May 5, 2021 by David Gambrill
Alberta’s broker regulator has issued a civil penalty of $26,000 against a former broker found to have issued false insurance certificates to clients as “placeholders” until coverage was bound — which it never was.
The penalty was based on 52 examples of what council deemed to be fraud committed by the ex-broker, Hakan Bahadir. Council ordered him to pay $500 for each instance, totalling $26,000.
Council’s investigation followed the termination of Bahadir, a Level 1 agent, by his brokerage (cited in the report as A.I. Brokers), which no longer operates. In a comprehensive report to council, the former brokerage’s internal investigation found that 26 insurance clients, both commercial and private, were affected by the broker’s activities.
Council ultimately determined that the broker “issued” 52 insurance certificates for which coverage was not in existence or not in force. They consisted of six certificates of liability, one certificate of tenant’s legal liability, one for commercial general liability, and 44 pink cards (auto insurance certificates).
In the example of the pink slips, the broker’s employer discovered that several instances of rolling, short-term automobile insurance policies were prepared by the broker, none of which were backed up with coverage in place.
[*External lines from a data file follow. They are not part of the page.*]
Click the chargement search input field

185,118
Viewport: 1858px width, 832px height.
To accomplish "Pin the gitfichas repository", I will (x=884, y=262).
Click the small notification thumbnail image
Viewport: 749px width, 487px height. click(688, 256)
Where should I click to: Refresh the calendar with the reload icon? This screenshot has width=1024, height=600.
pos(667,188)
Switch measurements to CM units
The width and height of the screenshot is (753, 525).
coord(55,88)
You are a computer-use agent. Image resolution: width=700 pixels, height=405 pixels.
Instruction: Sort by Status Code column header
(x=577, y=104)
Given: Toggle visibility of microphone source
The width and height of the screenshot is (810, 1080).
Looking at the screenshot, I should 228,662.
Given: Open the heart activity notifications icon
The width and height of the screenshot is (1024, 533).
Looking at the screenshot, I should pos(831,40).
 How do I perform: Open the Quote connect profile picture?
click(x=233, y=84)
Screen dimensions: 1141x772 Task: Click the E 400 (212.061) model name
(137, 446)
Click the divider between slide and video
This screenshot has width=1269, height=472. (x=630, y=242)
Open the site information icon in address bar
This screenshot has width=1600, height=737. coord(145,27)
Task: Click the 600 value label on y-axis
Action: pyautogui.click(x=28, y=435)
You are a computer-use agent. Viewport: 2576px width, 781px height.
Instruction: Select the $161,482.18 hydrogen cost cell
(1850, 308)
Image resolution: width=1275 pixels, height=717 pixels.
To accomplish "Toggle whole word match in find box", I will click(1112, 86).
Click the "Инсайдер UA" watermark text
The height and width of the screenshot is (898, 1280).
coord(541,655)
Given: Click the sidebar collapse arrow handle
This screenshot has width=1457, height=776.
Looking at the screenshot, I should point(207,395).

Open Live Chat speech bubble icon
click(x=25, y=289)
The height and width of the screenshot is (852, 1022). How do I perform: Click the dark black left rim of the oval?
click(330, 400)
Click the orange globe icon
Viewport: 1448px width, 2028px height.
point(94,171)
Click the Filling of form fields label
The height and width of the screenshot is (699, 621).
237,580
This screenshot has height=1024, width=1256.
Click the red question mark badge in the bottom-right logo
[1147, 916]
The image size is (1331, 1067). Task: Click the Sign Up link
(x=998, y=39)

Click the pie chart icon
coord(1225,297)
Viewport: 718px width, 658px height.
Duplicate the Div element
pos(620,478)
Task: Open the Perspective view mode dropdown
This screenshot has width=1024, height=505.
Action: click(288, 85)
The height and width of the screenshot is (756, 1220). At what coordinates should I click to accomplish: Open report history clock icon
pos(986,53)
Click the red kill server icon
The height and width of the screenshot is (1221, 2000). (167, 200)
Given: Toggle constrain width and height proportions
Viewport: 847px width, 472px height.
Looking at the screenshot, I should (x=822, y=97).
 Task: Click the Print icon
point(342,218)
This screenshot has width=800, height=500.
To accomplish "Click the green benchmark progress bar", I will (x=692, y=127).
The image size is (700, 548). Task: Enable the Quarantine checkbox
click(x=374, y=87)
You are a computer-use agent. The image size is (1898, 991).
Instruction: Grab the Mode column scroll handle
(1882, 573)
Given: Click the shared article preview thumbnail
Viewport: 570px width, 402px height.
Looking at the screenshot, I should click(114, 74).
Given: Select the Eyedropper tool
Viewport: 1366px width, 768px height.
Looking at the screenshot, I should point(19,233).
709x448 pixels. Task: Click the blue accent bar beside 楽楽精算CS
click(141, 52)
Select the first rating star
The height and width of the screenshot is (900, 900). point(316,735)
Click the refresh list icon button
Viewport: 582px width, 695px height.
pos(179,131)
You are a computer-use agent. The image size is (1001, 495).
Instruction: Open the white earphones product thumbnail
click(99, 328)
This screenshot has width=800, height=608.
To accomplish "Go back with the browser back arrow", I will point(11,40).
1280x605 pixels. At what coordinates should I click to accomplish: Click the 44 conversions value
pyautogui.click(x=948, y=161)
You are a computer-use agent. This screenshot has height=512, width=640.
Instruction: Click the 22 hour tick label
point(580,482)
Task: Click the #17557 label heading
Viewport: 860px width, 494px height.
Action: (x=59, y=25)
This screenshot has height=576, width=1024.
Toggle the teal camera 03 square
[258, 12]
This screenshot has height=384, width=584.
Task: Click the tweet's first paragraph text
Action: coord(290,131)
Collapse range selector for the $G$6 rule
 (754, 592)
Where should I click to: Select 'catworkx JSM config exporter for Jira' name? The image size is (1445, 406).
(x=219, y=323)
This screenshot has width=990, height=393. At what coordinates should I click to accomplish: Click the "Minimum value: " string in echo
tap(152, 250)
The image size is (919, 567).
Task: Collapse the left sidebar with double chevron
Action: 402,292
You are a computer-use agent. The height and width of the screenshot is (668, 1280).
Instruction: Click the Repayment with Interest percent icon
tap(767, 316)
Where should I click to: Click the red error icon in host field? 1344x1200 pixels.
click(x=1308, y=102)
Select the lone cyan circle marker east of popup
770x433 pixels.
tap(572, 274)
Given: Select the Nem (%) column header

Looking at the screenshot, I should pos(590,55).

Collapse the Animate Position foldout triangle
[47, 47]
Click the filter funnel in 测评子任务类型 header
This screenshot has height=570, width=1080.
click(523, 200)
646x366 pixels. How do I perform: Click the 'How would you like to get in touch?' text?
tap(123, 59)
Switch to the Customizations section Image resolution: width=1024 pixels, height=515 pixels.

In one example, the broker supplied a temporary pink slip in response to an email from a client that stated: “I want to just insurance [sic] but don’t add it to the policy just want a paper thank you bro.”
“The multiple automotive policies issued by the agent as a ‘placeholder’ were not bound and the agent even engaged with law enforcement to attest to the insurance policies were in place when they, in fact, were not,” council found in its written reasons for decision.
“The deficiency was far-reaching in this instance. There could have been real and severe loss. Examples include but are not limited to automobile accidents causing bodily injury or fatalities. In these circumstances, victims and the clients themselves could have had very little recourse to cover any loss. Serious financial damage could have occurred on a commercial basis, as demonstrated by the actual loss of Client #1.”
In the case of “Client #1,” Bahadir explained that a commercial client “approached me for liability insurance for his business. I had his auto insurance for over two years and know him personally too.”
According to Bahadir, the client approached him initially to ask about the premium for $2-million worth of CGL coverage. The broker explained that to get a quote, the client had to fill out an insurance application, which would be sent to the brokerage.
But the client, the broker told council, “needed the certiﬁcate right away because [either] his contractor would not pay his earning without the liability certiﬁcate or he does not get any work from that employer. I supposed that there would not be a problem to get him a temporary liability certiﬁcate and once I get the app [insurance application] I will collect his signature. I just did not want him to wait for any longer and did not want to lose a good client of mine.”
Except that once the broker issued the certificate, he forgot about the client’s request. The client never did get the quote or the coverage, as Bahadir explained it to council.
In another instance, Bhadir issued a certificate of liability and an auto insurance certificate to a company, M.C. Ltd., of which he was listed as an acting director and the primary contact. “The agent signed as a Director on a bid with the Government of Alberta for contracted employment on behalf of [M.C. Ltd.],” council found.
The broker explained that he formed the company to help out his cousin.
“In regards to my position at [M.C. Ltd.],” Bhadir told council, “my cousin…owned a construction company and ﬁled a bankruptcy in March 2018. He needed to open a new company to get contracts as a subcontractor and asked me to open a company on his behalf as he cannot be the director any longer.
“He approached me and we opened a company [M.C. Ltd.]. He is still the shareholder of the company. I have never involved myself into performing this job or whatsoever.”
All in all, the broker agreed in some instances that he had mistakes here and there, but he argued these were more errors in communication or misrepresentation, not fraud, which requires proof of intent to deceive. As he explained to council in one instance, “I would not jeopardize my career and built client base over three years by a small incident such this.”
But council rejected that point of view.
“The council rejects the agent’s position, as his complete utter disregard of his duties as an insurance agent fall far beyond an administrative oversight, and results in willful blindness. Regardless how the agent’s behaviour is categorized, the council is of the view that the agent’s intention [i.e. to commit fraud] has been demonstrated.”